____ MATERIALS PROVIDED
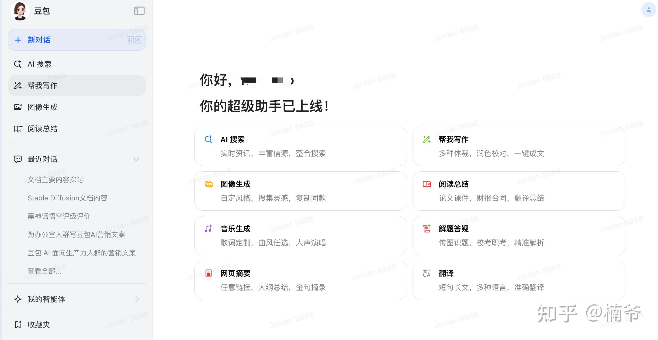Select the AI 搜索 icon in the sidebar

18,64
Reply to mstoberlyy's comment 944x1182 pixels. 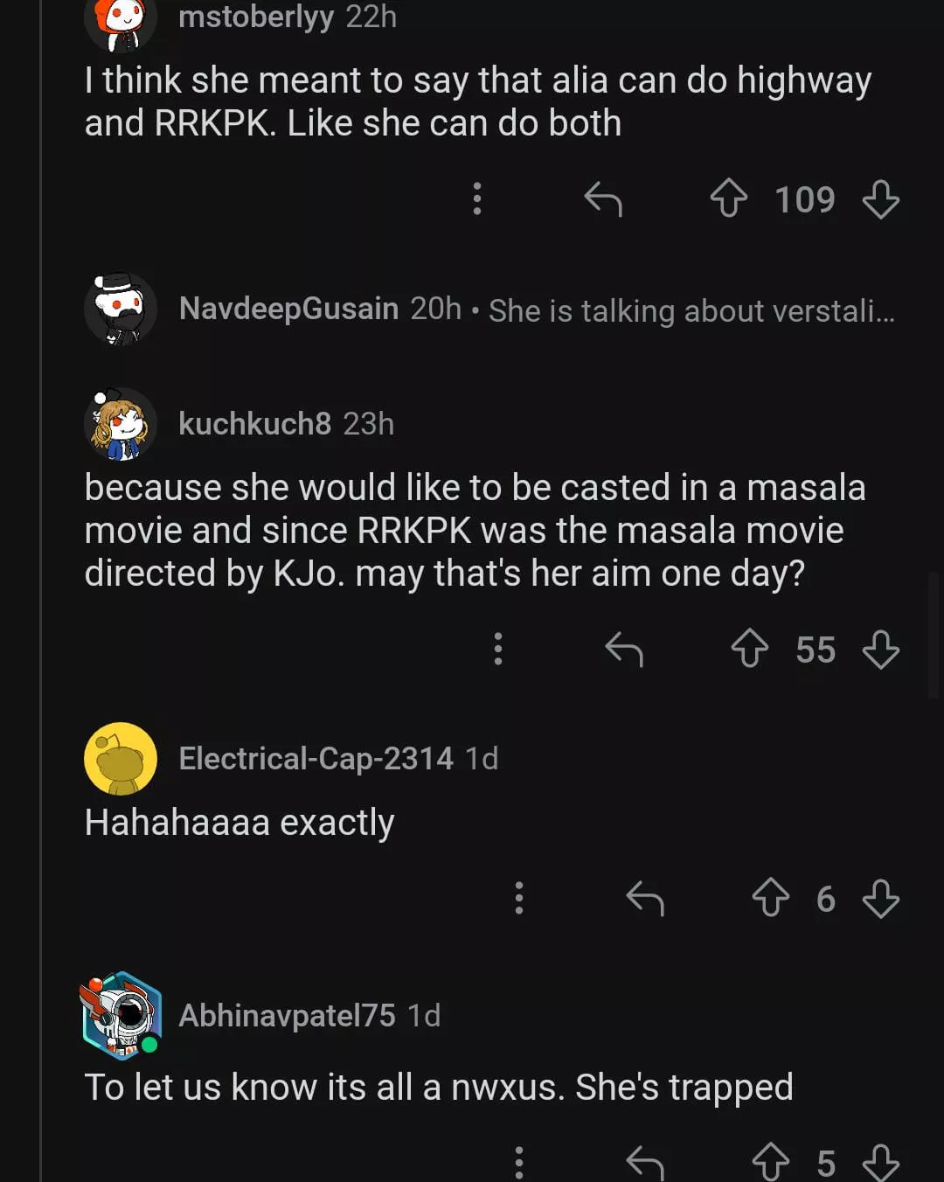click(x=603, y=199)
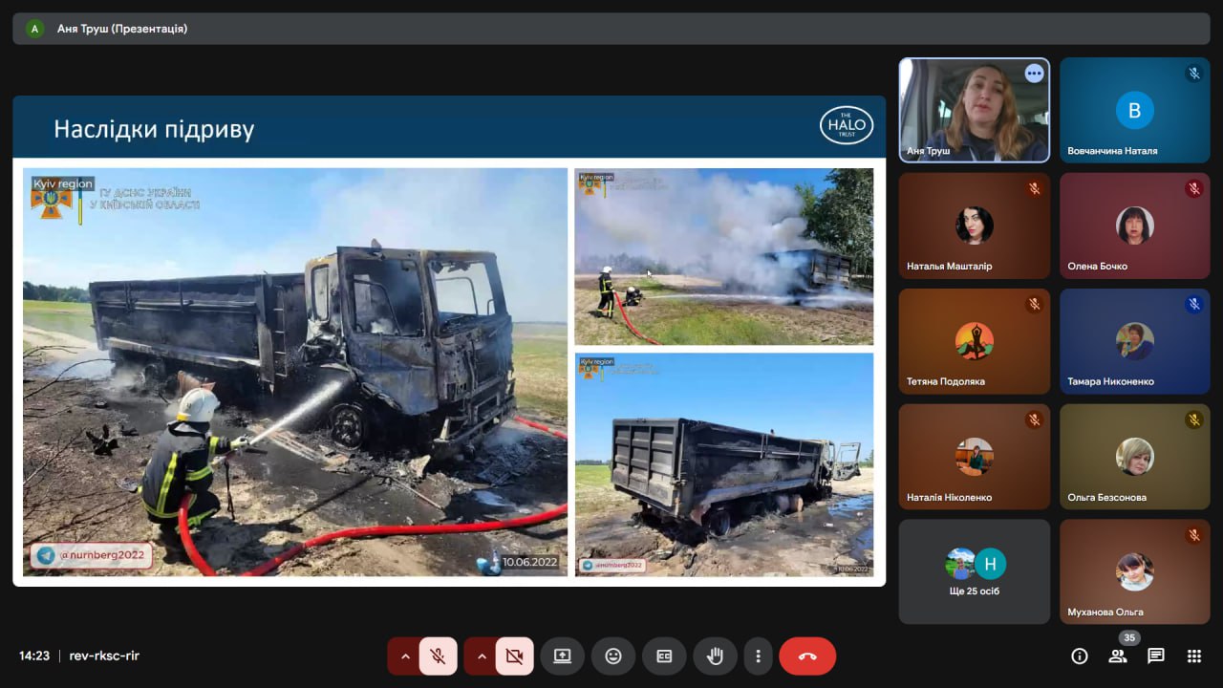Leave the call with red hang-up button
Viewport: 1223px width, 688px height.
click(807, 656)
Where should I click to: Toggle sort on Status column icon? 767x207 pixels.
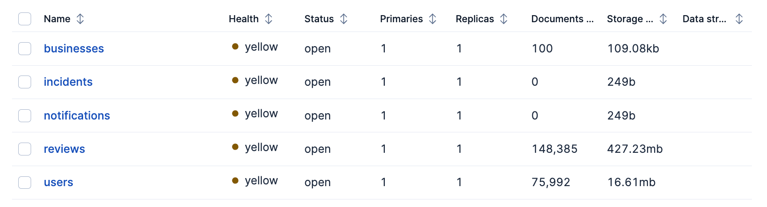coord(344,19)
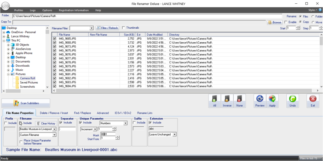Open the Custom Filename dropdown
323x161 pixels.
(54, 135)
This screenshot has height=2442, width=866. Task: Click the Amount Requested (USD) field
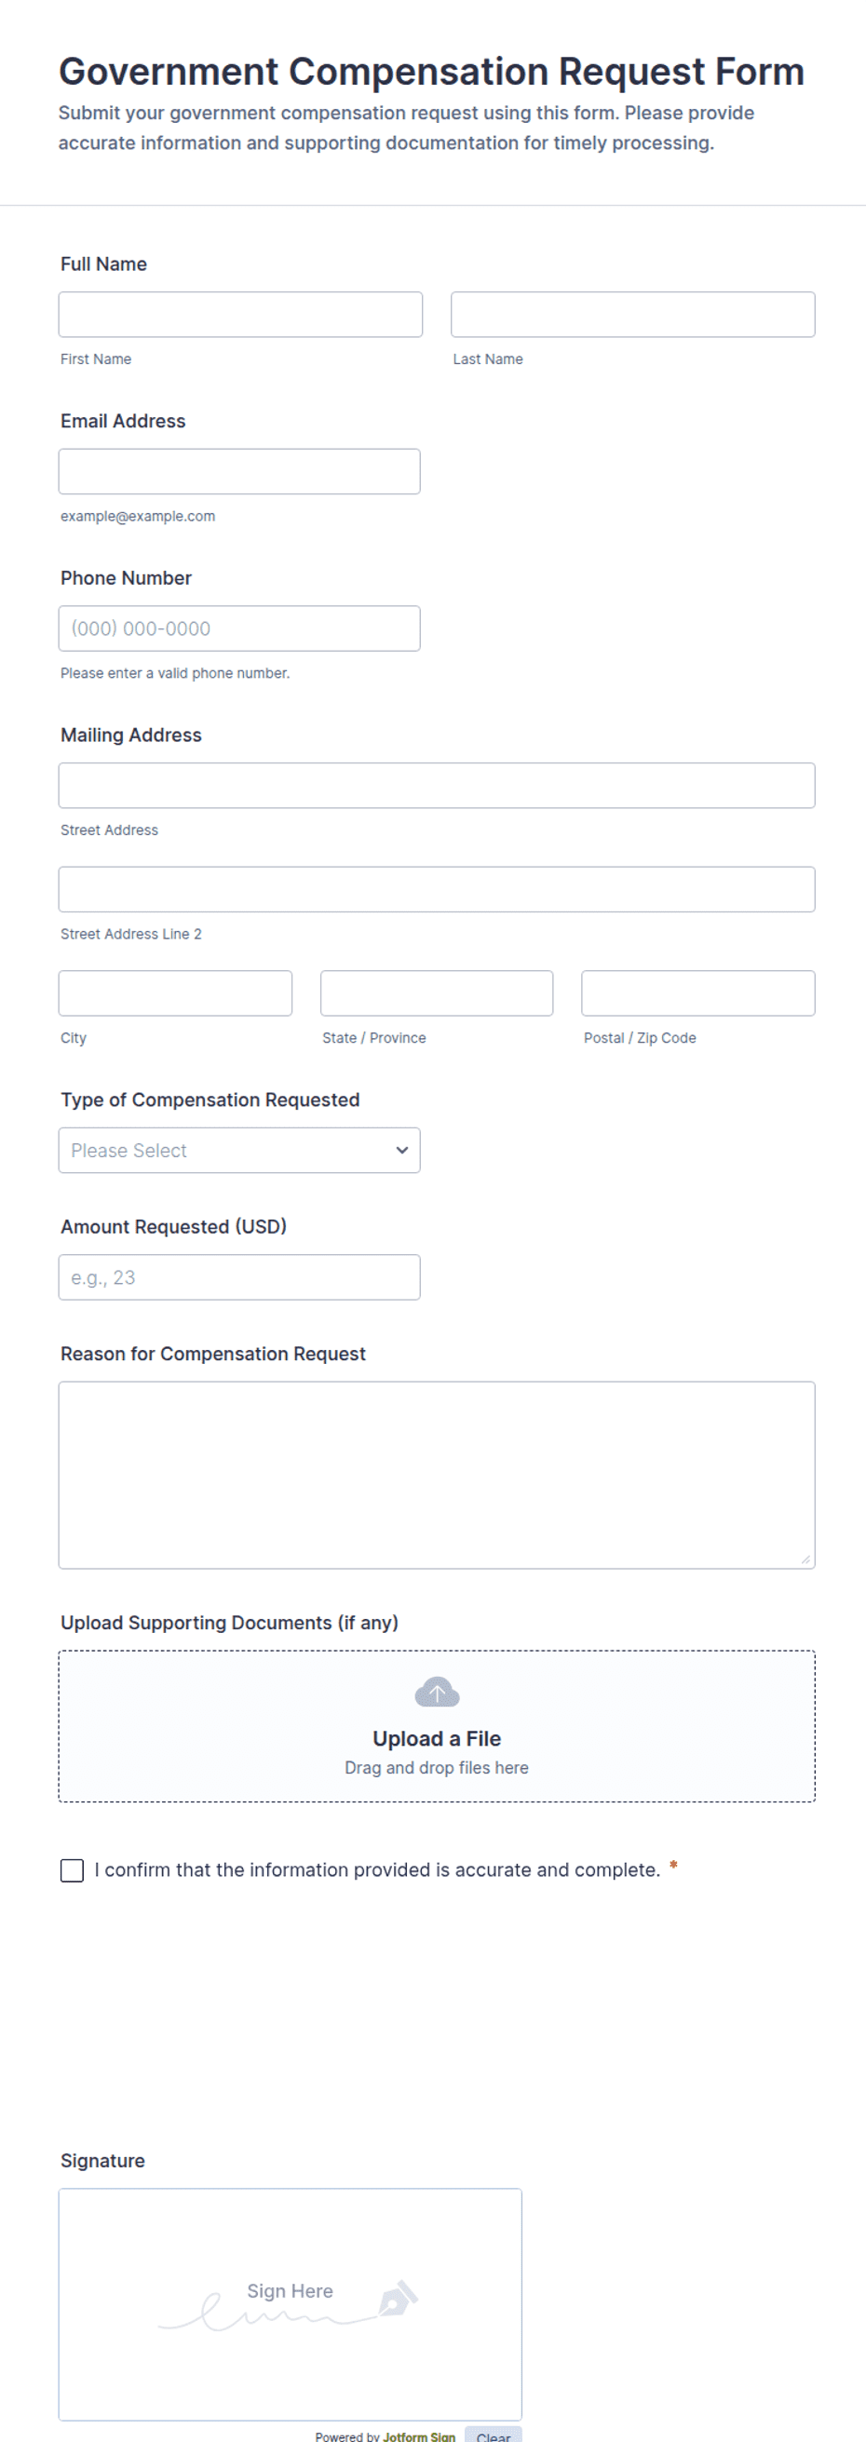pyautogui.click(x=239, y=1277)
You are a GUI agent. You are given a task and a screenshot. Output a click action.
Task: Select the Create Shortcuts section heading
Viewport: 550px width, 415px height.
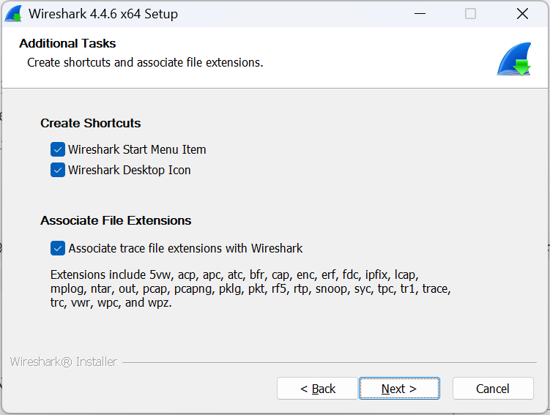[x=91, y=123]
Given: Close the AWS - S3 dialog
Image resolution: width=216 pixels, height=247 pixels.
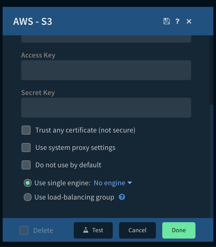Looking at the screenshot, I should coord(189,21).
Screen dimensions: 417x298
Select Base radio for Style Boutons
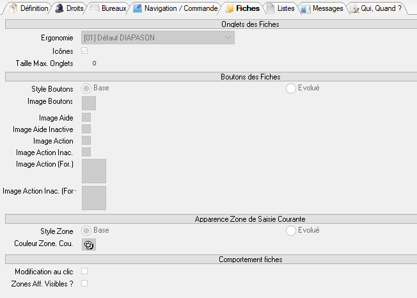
________
▸ WORK ORDER: Pick up at the line that holds "Given: Close the AWS - S3 dialog" and restate each line, word for word, through the last line of the entries. Include both end lines but none of the pictures.

▸ SOLUTION TO THIS EXERCISE:
Given: Close the AWS - S3 dialog
Image resolution: width=216 pixels, height=247 pixels.
Looking at the screenshot, I should coord(189,21).
Screen dimensions: 417x298
Select Base radio for Style Boutons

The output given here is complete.